§ **Problem to work on**
Your response should be the complete data, transcribed exactly.

§ **Data to process**
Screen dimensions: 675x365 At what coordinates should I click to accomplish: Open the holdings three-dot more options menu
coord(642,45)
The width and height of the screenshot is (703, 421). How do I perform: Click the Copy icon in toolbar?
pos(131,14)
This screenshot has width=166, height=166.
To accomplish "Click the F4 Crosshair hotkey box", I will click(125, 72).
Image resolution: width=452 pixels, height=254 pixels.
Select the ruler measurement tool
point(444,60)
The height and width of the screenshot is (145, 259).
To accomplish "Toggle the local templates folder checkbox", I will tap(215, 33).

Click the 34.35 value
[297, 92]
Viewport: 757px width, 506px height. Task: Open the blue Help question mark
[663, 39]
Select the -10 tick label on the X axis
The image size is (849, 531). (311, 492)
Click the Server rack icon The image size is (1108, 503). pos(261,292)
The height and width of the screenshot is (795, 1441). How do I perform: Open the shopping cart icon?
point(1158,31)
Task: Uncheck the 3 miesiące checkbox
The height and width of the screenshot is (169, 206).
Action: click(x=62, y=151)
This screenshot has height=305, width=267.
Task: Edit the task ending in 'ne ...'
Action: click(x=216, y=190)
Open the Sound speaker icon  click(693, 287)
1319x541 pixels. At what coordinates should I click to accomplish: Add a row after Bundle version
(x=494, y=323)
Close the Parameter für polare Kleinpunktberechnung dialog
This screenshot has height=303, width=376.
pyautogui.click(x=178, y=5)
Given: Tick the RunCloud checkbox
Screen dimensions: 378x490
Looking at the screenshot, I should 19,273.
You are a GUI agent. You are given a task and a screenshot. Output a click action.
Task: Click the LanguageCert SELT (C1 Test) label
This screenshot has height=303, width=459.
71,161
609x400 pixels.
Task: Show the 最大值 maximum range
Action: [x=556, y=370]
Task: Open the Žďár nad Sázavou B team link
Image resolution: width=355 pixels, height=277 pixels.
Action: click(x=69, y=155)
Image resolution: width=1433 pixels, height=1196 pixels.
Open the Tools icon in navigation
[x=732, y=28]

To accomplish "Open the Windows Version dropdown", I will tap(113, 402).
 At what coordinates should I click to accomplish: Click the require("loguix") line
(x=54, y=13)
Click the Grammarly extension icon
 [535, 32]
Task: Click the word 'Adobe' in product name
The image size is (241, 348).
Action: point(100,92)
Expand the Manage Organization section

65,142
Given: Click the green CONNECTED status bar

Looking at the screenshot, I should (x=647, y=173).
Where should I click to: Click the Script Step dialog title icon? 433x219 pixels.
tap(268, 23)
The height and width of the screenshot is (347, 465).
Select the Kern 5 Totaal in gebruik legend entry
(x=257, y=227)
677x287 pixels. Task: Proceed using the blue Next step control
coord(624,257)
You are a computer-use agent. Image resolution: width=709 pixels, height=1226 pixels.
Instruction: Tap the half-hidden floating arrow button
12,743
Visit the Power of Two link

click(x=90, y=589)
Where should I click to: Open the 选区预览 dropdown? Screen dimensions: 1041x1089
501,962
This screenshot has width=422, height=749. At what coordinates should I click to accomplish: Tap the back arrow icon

§ **Result**
Screen dimensions: 675x365 At what coordinates should I click to accomplish: Open the holdings three-dot more options menu
coord(642,45)
The width and height of the screenshot is (703, 421). How do I perform: Click the Copy icon in toolbar?
pos(131,14)
This screenshot has width=166, height=166.
To accomplish "Click the F4 Crosshair hotkey box", I will click(125, 72).
Image resolution: width=452 pixels, height=254 pixels.
Select the ruler measurement tool
point(444,60)
The height and width of the screenshot is (145, 259).
To accomplish "Toggle the local templates folder checkbox", I will tap(215, 33).

Click the 34.35 value
[297, 92]
Viewport: 757px width, 506px height. Task: Open the blue Help question mark
[663, 39]
Select the -10 tick label on the X axis
The image size is (849, 531). (311, 492)
Click the Server rack icon The image size is (1108, 503). pos(261,292)
The height and width of the screenshot is (795, 1441). How do I perform: Open the shopping cart icon?
point(1158,31)
Task: Uncheck the 3 miesiące checkbox
The height and width of the screenshot is (169, 206).
Action: click(x=62, y=151)
This screenshot has height=305, width=267.
Task: Edit the task ending in 'ne ...'
Action: click(x=216, y=190)
Open the Sound speaker icon  click(693, 287)
1319x541 pixels. At what coordinates should I click to accomplish: Add a row after Bundle version
(x=494, y=323)
Close the Parameter für polare Kleinpunktberechnung dialog
This screenshot has height=303, width=376.
pyautogui.click(x=178, y=5)
Given: Tick the RunCloud checkbox
Screen dimensions: 378x490
Looking at the screenshot, I should 19,273.
You are a GUI agent. You are given a task and a screenshot. Output a click action.
Task: Click the LanguageCert SELT (C1 Test) label
This screenshot has height=303, width=459.
71,161
609x400 pixels.
Task: Show the 最大值 maximum range
Action: [x=556, y=370]
Task: Open the Žďár nad Sázavou B team link
Image resolution: width=355 pixels, height=277 pixels.
Action: click(x=69, y=155)
Image resolution: width=1433 pixels, height=1196 pixels.
Open the Tools icon in navigation
[x=732, y=28]

To accomplish "Open the Windows Version dropdown", I will tap(113, 402).
 At what coordinates should I click to accomplish: Click the require("loguix") line
(x=54, y=13)
Click the Grammarly extension icon
 [535, 32]
Task: Click the word 'Adobe' in product name
The image size is (241, 348).
Action: point(100,92)
Expand the Manage Organization section

65,142
Given: Click the green CONNECTED status bar

Looking at the screenshot, I should (x=647, y=173).
Where should I click to: Click the Script Step dialog title icon? 433x219 pixels.
tap(268, 23)
The height and width of the screenshot is (347, 465).
Select the Kern 5 Totaal in gebruik legend entry
(x=257, y=227)
677x287 pixels. Task: Proceed using the blue Next step control
coord(624,257)
You are a computer-use agent. Image resolution: width=709 pixels, height=1226 pixels.
Instruction: Tap the half-hidden floating arrow button
12,743
Visit the Power of Two link

click(x=90, y=589)
Where should I click to: Open the 选区预览 dropdown? Screen dimensions: 1041x1089
501,962
This screenshot has width=422, height=749. At what coordinates should I click to accomplish: Tap the back arrow icon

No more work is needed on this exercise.